The manufacturing process innovation — rather than cell chemistry per se — may be Verkor’s most differentiated capability. The company has assembled a team of manufacturing engineers with experience from automotive assembly and process industries, applying production efficiency methods to battery cell manufacturing that pure electrochemical companies sometimes undervalue.
Leadership
CEO Benoît Lemaignan brings an unusual combination of energy industry and industrial policy experience. Before co-founding Verkor, he led energy and mobility advisory work that gave him deep familiarity with both the technical and regulatory dimensions of EV battery manufacturing. His ability to navigate France 2030 funding processes while managing the operational complexity of gigafactory construction distinguishes Verkor from battery startups led primarily by electrochemists or investors.
Competitive Landscape
The France 2030-era European battery landscape is increasingly contested. The companies Verkor must ultimately outcompete are not other European startups — they are LG Energy Solution (Korea, building in Poland), Samsung SDI (Korea, building in Hungary), and CATL (China, building in Germany, Hungary, and potentially France). These companies have cell manufacturing costs that are 20-30% below what Verkor will initially achieve, simply because of scale, supply chain integration, and manufacturing experience.

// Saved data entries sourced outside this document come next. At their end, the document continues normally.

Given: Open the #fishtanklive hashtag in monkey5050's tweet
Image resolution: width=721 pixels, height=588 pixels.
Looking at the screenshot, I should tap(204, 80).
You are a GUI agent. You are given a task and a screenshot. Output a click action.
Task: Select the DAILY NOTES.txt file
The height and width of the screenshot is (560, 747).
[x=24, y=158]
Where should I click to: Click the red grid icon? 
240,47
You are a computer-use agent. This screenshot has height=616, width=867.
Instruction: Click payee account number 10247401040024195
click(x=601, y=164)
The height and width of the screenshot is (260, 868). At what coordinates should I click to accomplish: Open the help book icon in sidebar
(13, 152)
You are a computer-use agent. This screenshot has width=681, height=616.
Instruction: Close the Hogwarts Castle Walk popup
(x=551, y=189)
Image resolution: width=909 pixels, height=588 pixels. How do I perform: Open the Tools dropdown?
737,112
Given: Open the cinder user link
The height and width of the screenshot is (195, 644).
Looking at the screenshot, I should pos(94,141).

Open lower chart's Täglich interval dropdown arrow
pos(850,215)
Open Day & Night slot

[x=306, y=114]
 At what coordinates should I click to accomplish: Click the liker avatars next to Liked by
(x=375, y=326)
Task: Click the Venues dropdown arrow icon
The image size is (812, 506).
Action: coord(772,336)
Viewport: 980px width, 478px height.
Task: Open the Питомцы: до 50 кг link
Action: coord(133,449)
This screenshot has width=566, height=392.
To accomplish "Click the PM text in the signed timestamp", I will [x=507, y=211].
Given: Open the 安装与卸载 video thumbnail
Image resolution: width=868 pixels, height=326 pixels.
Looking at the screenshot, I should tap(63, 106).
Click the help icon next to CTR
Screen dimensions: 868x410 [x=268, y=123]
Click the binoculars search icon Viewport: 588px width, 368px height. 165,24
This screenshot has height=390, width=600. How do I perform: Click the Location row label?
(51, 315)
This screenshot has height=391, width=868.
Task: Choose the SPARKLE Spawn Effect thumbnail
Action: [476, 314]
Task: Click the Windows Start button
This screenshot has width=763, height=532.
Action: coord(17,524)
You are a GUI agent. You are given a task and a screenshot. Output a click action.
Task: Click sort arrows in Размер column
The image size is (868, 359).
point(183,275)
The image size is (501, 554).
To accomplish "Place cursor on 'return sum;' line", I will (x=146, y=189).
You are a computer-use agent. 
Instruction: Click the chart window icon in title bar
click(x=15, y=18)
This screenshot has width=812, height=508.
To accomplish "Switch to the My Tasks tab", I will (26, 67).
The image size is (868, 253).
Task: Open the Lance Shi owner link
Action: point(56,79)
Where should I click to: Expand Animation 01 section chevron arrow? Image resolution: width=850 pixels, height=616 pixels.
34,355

France 2030’s industrial protection mechanisms — local content requirements for French EV subsidies, potential EU battery regulation mandating recycled content from European sources, and the EU’s tariff regime for Chinese EVs — create a policy-protected period in which Verkor can establish manufacturing scale before the full force of Asian competition arrives.
Investor Perspective
Verkor is not publicly listed. Its investors — Renault Group, EIT InnoEnergy, Schneider Electric, Plastic Omnium, Arkema, and financial investors — hold private equity stakes with anticipated exit through either an IPO or strategic acquisition once the gigafactory reaches operational scale. France 2030 IPCEI funding is structured as grants and loans rather than equity, preserving the private investor stake structure.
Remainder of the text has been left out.